In Trial Two, reniform nematode numbers ranged from 1,251 to a high of 3,946 per pint of soil at planting. At harvest, nematodes ranged from 4,716 to 19,635 per pint of soil. There were significant differences in nematode numbers between the untreated and treated seed at planting, 10 weeks after planting, and at harvest. There were significant differences in the reproductive factor at 10 weeks or at harvest. There were significant differences in percent seedling survival between the treated and untreated seed four weeks after planting. Several of the treatments had seed cotton yields which were significantly higher than the untreated seed or seed treated with fungicides alone.
In Trial Three, reniform nematode numbers ranged from 674 to a high of 3,658 per pint of soil at planting. At harvest, nematodes ranged from 5,390 to 14,534 per pint of soil. There were significant differences in nematode numbers between the untreated and treated seed at planting, 10 weeks after planting and at harvest. There were significant differences in the reproductive factor at 10 weeks and at harvest. There were significant differences in percent seedling survival and in seed cotton yields between the untreated and treated seed.

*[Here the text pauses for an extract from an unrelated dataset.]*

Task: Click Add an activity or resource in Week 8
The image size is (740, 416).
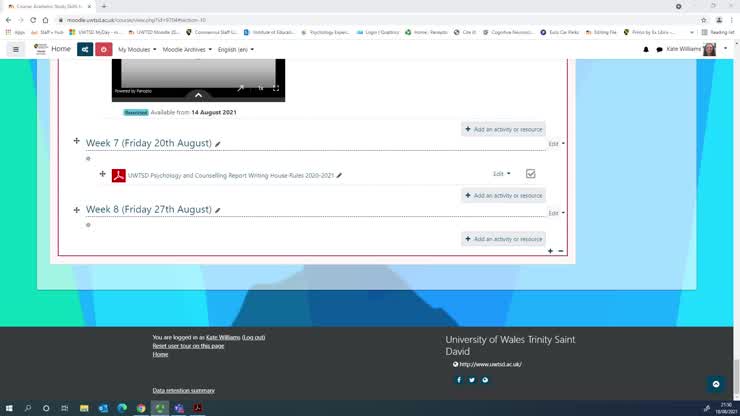Action: (504, 239)
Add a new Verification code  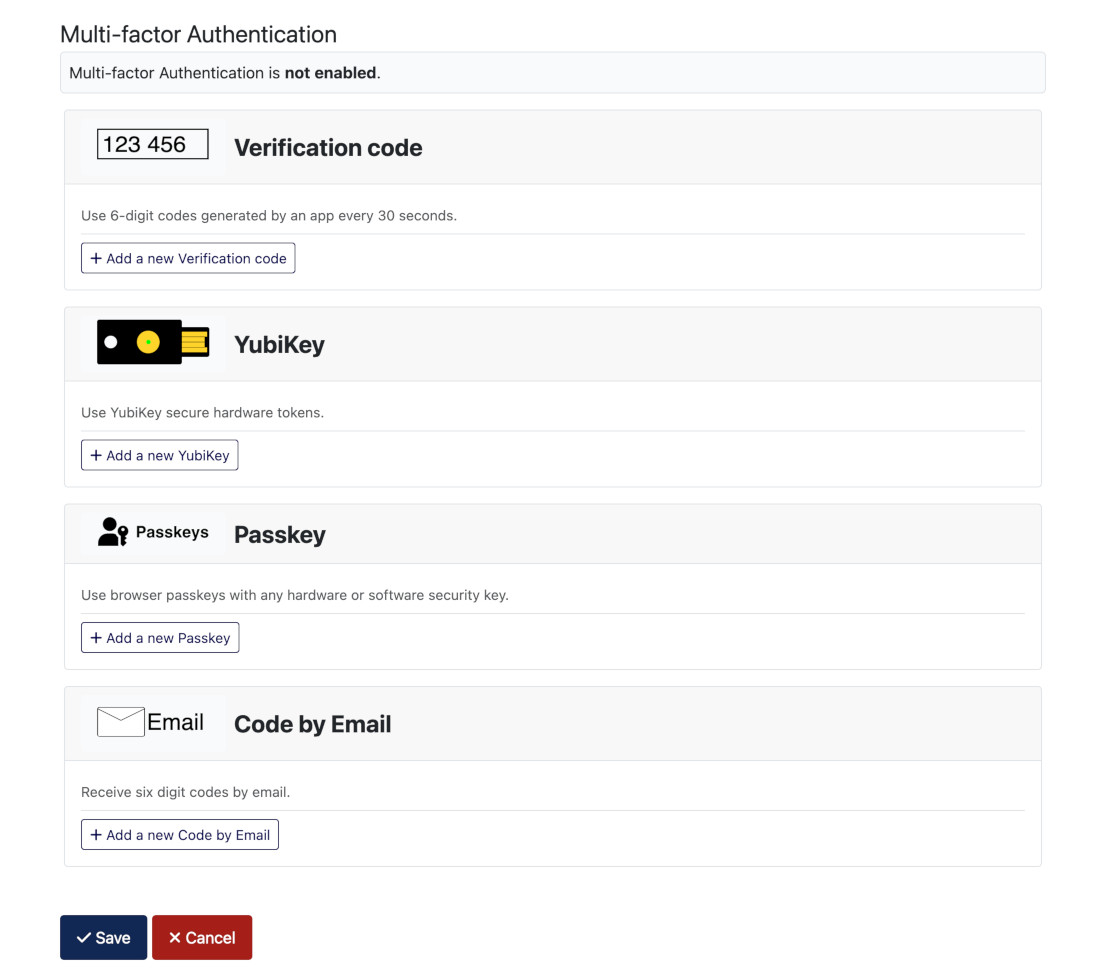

Bacterial blight (angular leaf spot) of cotton, caused by Xanthomonas citri subsp. malvacearum (Xcm), can be a devastating foliar disease. The seedborne nature of the disease is the primary reason for widespread adoption of acid-delinted seed. During 2011 and 2012, a bacterial blight epidemic was identified throughout Mississippi. Field-level bacterial blight inoculation trials of commercially available varieties have been conducted for the past six years in Stoneville, MS. However, in an attempt to further our knowledge regarding the pathosystem, yield and cotton quality variables in addition to disease ratings were considered important. The main objective of the project was to determine the reaction of 22 commercially available cotton varieties to bacterial blight inoculation.
Foliar rating observed 14 days after inoculation in 2011 suggested approximately 5 of 22 varieties expressed some form of tolerance to Xcm. Specifically, DP 1133 B2RF, FM 1740B2F, FM 9058F, PHY 375 WRF, and ST 5288B2RF conferred tolerance. Foliar symptoms did not develop in 2012. Seed index was significantly influenced by the inoculation by variety interaction. In general, averaged over varieties, seed from inoculated plants weighed 0.6 gram less in 2011 and 0.3 gram less in 2012 than seed from non-inoculated plots. Averaged across varieties, plots receiving inoculation with Xcm yielded approximately 26% less lint than non-inoculated plots resulting in a 214 pounds lint/acre lint yield decrease in 2011. However, the reduction in 2012, without the development of observable bacterial blight symptoms, translated into 29 pounds lint/acre reduction or a 3% decrease. Fiber micronaire was also influenced by the main effect of inoculation. Micronaire was reduced by 0.19 or 4% when comparing inoculated versus non-inoculated varieties, respectively.